Uma das grandes qualidades que o cinema tem é a capacidade de surpreender o expectador, sendo de uma forma positiva, faz com que você embarque em uma viagem só sua, de questionamentos, entendimentos, compreensões e principalmente, quando a experiência na grande sala escura é extraordinária, você sai outra pessoa.

Extraordinário (Wonder) no original é uma adaptação do romance infantil escrito por Raquel Jaramillo, sob o pseudônimo R. J. Palacio publicado em 2012 e que ganha vida pelas mãos do diretor e roteirista Stephen Chbovsky.

Vamos situar o caro amigo leitor, Extraordinário conta a historia de Auggie Pullman, um garoto que sofre da síndrome de Treacher Collins, que causa deformação facial. Ele sempre viveu enclausurado em casa, onde sua mãe o educou e alfabetizou, porém esta na hora de Auggie alcançar um novo patamar, onde sua mãe não tem como o proteger, encarar o mundo, e o inicio de uma nova vida, entrado na escola.

Uma das grandes surpresas desse filme é não ser brega e piegas, todo escopo da historia, poderia muito bem cair no lugar comum, e focar no drama e nas dificuldades do personagem, apenas apelando para o dramalhão barato. Porém tudo fica mais claro quando os 3 pilares para o grande cinema caminham juntos, que é ter um total controle entre direção, roteiro e atuação, e felizmente isso é muito, mas muito bem construído.

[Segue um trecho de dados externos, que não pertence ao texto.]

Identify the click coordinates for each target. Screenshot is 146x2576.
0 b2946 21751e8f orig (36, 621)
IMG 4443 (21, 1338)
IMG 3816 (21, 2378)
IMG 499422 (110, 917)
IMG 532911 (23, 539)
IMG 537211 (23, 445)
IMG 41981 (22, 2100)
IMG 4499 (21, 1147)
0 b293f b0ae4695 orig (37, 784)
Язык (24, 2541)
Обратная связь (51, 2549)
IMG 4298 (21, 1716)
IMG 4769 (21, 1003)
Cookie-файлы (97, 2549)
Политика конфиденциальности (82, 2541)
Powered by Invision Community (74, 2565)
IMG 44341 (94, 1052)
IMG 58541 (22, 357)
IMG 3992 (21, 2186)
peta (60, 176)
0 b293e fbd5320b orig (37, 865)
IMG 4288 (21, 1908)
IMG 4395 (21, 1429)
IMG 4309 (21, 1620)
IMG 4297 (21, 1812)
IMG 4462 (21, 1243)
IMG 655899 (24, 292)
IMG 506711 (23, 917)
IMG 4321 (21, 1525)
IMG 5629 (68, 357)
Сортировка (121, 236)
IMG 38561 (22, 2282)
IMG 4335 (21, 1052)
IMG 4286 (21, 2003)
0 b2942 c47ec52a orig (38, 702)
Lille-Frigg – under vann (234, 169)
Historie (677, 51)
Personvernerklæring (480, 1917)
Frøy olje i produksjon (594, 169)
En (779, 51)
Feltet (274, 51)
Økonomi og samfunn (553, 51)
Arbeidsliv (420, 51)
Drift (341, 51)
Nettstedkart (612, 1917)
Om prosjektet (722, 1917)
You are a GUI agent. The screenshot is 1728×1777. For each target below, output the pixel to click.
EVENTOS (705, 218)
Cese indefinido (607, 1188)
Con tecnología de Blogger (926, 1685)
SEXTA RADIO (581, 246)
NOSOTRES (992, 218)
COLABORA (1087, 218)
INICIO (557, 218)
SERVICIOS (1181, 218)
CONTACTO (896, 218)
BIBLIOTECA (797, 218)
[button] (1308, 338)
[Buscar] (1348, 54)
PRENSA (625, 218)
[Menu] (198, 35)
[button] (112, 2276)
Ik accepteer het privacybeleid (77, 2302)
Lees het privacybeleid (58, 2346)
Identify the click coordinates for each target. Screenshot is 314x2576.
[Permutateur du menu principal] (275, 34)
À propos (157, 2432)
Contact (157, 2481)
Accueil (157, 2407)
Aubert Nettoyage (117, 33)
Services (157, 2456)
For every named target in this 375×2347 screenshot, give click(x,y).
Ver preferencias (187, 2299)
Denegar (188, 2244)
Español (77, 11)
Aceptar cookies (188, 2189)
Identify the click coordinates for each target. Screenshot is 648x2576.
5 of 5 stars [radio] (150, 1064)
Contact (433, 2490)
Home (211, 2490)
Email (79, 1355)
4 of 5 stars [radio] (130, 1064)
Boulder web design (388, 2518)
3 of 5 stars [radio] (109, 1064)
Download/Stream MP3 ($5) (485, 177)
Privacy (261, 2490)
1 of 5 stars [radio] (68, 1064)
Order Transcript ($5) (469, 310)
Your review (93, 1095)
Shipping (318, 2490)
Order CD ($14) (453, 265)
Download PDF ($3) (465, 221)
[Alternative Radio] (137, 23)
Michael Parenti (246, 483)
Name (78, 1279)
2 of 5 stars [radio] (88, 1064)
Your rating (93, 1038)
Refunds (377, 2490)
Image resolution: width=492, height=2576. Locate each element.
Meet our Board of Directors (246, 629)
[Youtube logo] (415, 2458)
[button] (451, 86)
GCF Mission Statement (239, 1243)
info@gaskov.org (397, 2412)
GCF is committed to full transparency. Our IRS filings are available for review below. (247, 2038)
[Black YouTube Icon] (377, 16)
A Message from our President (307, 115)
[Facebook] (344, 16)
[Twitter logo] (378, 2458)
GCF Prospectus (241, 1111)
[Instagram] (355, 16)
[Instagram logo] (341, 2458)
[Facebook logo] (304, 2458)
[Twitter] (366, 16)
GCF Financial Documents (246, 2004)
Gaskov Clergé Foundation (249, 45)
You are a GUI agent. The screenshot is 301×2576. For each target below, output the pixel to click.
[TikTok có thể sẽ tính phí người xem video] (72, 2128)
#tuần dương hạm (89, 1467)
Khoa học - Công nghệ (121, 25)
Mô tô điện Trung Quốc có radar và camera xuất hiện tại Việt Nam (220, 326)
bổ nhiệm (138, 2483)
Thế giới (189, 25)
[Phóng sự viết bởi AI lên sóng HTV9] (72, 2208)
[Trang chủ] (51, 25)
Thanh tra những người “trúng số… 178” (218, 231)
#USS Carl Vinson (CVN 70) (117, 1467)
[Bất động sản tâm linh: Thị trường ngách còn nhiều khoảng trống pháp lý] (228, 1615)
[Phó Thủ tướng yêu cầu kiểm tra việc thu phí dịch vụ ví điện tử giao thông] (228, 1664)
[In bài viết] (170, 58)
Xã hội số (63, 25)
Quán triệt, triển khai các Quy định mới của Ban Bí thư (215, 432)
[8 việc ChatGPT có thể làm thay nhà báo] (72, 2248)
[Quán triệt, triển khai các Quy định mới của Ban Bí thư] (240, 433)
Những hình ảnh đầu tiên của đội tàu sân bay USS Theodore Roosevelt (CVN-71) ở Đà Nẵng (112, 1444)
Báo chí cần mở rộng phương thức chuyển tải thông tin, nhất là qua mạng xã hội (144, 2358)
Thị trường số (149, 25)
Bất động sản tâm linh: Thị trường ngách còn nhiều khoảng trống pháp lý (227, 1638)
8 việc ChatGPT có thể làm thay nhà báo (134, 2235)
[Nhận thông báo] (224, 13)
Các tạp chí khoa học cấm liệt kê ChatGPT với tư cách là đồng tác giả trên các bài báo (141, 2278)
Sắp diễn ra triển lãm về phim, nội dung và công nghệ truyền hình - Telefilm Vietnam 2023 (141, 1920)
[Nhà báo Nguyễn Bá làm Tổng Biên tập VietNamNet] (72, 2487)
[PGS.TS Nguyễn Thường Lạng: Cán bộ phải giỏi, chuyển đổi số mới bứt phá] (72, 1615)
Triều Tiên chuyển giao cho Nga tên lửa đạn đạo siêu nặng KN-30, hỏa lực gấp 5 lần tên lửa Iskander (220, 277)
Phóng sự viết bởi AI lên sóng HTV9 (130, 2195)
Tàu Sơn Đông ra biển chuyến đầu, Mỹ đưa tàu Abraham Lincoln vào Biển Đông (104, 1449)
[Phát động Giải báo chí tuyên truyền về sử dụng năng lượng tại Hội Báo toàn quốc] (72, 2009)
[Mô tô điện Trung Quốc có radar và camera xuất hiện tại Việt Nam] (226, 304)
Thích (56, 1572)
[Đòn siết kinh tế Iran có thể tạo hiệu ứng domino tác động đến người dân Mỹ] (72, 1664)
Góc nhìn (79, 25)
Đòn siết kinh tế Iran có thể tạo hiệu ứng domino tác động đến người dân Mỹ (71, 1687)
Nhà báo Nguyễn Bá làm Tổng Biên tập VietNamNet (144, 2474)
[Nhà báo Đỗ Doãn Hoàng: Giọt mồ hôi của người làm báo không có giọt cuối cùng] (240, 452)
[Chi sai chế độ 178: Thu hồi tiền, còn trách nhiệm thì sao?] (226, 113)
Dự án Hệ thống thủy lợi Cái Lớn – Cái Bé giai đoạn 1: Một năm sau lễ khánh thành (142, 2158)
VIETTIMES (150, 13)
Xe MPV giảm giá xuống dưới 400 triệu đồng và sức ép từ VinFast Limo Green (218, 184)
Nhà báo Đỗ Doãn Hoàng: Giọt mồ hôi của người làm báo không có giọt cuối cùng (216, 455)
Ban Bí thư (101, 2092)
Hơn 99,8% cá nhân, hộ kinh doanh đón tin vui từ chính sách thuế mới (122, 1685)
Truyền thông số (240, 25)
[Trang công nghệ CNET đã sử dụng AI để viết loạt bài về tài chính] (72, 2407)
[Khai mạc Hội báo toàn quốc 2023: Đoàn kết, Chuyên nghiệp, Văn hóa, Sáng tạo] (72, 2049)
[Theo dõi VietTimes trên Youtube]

É claro que o foco principal da historia é nosso querido Auggie Pullman, vivido de uma forma extraordinária, pura e linda pelo ator Jacob Tramblay (com pesadíssima maquiagem), ele tem o talento de brilhar sozinho, quanto nas interações com sua família, em especialmente com a mãe vivida pela inspiradíssima Julia Roberts. Que enquanto ela é a autoridade da casa e largou tudo para se dedicar e cuidar do filho, o pai é um sujeito muito divertido, tranquilo, que evita o uso da autoridade para ser o ‘’pai amigão’’ e isso, o ator Owen Wilson faz muito bem. Destaque para sua Irma que tem tempo para um arco bem interessante e ao mesmo tempo obvio, já que praticamente toda atenção da família cai em cima de Auggie.

Outro ponto positivo do filme, é ver como funciona a estrutura fílmica do longa, nosso “herói’’ nunca se julga coitadinho, claro que só ele sente na pele todo peso da descriminação do mundo a sua volta, quanto mais agora exposto em uma High Scholl, onde todas as formas de bullying sofridas por Auggie nas aulas e nos arredores, fazem com que o expectador o encha mesmo que impossível, de força para que ele supere todas as adversidades e mais, a forma como essa historia é contada arrebata o expectador. Utilizando de um artifício muito inteligente, o filme é contado e visto pelos olhos das principais pessoas que estão em volta de Auggie, como em capítulos, sendo assim é muito fácil e perfeitamente compreensível os atos e os porquês dos personagens a sua volta terem certas atitudes.

Extraordinário na verdade é um filme inspirador, reflexivo, onde todas as questões ruins que permeiam o ser humano são testadas e não se culpe por se colocar também nesse patamar. E quer um conselho de amigo? Embarque nessa viagem e se deixe emocionar, rir, chorar, se enraivecer, se indignar e se deliciar com essa bela e extraordinária historia, e quando tiver que escolher entre estar certo e ser gentil, escolha ser gentil. O mundo a sua volta agradecerá.